Zeid urged the EU to collect data on migrant detentions by member states, warning that "the figures would, I fear, be very shocking."
More than one million people made the journey to Europe in 2015, the majority fleeing war in Syria and the Middle East, and a further 208,000 have come since January, according to UN figures.
More than 2,850 people have died trying to cross the Mediterranean so far this year.
Faced with the influx, the UN rights chief warned that in many countries were showing "a strong trend that overturns international commitments, refuses basic humanity, and slams doors in the face of human beings in need."
He pointed out that EU countries so far have managed to relocate fewer than one percent of the 160,000 people they have committed to taking from overwhelmed Greece and Italy.
He urged European countries to "find a way to address the current migration crisis consistently and in a manner that respects the rights of the people concerned," and to "remove hysteria and panic from the equation."
This, he said, was particularly important in the context of a controversial deal between the European Union (EU) and Turkey in March, under which migrants not entitled to asylum are to be deported from Greece back across the Aegean.

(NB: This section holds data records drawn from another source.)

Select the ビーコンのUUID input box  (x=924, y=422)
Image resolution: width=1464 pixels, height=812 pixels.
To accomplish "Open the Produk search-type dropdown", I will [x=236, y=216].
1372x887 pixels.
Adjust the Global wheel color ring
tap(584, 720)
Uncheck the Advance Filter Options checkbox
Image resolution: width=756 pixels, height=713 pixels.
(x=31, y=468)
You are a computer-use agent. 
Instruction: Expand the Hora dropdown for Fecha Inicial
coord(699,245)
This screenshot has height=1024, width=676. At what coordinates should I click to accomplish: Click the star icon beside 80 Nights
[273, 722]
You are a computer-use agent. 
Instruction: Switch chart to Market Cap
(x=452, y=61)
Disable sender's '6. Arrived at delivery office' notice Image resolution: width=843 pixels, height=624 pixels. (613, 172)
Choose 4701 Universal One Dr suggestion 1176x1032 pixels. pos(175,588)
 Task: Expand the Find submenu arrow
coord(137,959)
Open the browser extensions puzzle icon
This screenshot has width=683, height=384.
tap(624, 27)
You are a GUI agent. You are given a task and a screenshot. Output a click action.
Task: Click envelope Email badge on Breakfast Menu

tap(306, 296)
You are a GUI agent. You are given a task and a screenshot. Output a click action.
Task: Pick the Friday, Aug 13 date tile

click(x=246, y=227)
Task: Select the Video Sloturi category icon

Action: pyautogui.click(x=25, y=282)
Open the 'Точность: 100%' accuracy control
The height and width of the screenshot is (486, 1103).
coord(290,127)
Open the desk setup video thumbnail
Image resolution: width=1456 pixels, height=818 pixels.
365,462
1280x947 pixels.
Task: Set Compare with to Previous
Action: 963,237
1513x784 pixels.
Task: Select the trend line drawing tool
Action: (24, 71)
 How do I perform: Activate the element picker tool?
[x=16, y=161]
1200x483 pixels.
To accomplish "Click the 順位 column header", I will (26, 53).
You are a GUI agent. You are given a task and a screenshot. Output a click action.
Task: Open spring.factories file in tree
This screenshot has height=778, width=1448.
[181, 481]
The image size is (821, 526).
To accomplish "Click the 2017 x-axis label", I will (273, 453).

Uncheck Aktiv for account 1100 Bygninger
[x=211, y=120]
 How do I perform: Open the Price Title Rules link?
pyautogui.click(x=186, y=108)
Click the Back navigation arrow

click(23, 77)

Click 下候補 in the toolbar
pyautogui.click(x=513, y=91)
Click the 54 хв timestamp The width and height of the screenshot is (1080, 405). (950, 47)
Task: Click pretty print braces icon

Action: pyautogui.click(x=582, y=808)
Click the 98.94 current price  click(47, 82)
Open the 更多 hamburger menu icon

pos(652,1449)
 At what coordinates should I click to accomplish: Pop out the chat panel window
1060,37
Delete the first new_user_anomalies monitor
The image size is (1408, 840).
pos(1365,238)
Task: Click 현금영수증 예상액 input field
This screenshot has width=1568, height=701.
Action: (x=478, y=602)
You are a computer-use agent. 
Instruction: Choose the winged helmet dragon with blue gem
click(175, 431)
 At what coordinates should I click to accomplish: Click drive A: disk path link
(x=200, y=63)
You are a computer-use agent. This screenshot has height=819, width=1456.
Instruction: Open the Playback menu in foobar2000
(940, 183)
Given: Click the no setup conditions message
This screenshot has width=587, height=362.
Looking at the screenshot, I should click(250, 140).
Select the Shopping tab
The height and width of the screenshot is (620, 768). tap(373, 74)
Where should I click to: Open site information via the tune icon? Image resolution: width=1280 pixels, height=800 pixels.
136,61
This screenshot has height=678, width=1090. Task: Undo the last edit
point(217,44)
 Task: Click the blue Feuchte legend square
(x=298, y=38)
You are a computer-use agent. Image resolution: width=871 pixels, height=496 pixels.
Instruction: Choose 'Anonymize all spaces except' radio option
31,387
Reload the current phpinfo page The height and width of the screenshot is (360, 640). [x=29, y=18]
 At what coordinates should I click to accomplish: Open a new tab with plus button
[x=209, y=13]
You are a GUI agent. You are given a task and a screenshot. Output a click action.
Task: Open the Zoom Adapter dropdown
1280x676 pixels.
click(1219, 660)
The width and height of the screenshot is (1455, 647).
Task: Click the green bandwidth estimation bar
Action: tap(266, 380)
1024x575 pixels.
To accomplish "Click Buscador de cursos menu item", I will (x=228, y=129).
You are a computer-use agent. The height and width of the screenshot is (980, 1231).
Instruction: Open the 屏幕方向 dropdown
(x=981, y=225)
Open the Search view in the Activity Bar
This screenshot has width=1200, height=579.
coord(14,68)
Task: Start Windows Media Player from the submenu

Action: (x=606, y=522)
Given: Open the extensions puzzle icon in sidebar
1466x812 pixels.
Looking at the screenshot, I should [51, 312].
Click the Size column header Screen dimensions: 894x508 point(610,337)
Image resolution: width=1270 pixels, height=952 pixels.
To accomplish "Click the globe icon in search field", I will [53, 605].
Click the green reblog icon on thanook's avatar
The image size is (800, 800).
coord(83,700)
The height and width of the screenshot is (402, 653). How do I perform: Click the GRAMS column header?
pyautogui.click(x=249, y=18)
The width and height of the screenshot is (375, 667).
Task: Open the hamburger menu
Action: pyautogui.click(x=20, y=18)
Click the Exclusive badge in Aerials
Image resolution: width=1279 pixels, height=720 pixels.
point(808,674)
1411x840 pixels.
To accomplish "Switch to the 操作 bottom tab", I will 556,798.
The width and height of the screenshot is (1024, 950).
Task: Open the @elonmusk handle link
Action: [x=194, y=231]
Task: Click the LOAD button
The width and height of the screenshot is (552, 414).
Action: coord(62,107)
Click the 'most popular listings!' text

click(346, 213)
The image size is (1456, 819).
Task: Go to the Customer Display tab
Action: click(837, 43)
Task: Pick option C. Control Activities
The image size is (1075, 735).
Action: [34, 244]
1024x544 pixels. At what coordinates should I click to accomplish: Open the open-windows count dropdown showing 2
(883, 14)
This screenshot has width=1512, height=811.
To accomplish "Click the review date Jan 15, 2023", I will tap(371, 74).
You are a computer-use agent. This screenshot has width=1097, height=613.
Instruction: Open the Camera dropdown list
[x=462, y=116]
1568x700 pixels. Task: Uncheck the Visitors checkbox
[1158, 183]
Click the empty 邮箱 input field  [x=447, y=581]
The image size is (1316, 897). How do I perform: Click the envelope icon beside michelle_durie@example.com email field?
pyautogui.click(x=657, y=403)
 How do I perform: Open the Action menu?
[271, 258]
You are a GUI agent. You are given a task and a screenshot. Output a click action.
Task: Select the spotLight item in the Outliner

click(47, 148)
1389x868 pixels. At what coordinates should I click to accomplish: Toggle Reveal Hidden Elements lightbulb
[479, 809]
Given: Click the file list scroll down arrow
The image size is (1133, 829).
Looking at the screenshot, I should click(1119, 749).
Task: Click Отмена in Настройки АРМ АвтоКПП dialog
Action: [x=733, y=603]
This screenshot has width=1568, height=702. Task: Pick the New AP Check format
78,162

Zeid also decried "the widespread anti-migrant rhetoric that we have heard, spanning the length and breadth of the European continent."
"This fosters a climate of divisiveness, xenophobia and even, as in Bulgaria, vigilante violence," he said.
Before they reach Europe, many migrants are meanwhile suffering horrible human rights abuses in chaos-wracked Libya, the UN rights warned.
He decried "disturbing reports of many migrants in Libya being subjected to prolonged arbitrary detention, attacks and unlawful killings, torture and other ill-treatment, sexual violence and abduction for ransom."
UN staff visiting a migrant detention centre in the country found "dozens of people crammed into storage rooms without space to lie down."
He urged EU countries attempting to cooperate with Libya on migration and border management to only do so "in full respect for the human rights of the people involved."